■ Supplied information ■
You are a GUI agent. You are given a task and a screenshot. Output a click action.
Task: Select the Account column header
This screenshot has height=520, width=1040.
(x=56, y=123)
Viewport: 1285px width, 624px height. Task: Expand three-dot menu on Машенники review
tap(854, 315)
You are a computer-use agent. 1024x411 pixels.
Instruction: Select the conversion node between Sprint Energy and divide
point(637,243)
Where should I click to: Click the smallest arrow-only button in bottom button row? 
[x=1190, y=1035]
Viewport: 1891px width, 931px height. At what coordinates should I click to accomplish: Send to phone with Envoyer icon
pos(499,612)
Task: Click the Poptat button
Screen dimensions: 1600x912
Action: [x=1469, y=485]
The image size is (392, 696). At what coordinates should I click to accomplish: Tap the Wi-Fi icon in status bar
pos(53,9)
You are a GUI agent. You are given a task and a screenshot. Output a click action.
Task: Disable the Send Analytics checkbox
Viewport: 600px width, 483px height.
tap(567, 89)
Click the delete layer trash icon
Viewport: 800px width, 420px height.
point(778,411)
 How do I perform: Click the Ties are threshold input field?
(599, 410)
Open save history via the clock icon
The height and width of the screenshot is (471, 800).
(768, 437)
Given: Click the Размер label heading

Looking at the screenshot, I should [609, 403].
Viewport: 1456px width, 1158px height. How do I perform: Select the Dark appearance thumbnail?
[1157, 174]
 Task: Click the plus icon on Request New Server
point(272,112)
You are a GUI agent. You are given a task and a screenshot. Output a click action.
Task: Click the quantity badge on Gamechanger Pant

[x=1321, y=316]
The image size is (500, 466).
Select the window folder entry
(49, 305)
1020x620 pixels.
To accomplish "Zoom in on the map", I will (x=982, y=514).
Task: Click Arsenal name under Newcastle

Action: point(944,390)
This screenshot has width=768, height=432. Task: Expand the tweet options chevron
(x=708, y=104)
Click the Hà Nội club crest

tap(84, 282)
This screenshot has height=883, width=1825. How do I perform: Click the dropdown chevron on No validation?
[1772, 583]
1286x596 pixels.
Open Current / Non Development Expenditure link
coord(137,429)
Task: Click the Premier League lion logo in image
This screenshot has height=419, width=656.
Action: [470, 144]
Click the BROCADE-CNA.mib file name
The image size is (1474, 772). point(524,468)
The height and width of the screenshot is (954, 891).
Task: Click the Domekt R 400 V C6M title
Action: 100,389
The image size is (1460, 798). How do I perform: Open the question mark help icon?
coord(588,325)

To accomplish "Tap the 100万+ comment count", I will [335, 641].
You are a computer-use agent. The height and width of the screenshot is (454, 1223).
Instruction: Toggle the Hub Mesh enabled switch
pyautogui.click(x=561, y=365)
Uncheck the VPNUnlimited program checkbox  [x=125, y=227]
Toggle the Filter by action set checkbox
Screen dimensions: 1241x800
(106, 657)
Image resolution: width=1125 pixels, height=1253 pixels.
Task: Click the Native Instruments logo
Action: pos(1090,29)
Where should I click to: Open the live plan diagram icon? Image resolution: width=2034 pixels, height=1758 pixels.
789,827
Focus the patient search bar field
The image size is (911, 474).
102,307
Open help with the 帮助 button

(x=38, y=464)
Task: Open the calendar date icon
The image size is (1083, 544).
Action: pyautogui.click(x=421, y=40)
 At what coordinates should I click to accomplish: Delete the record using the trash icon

■ Your task ■
Look through the records for the word "computer". Every line that has it should be copied.

■ Problem solution ■
You are a computer-use agent. 1024x411 pixels.
You are a computer-use agent. The height and width of the screenshot is (454, 1223).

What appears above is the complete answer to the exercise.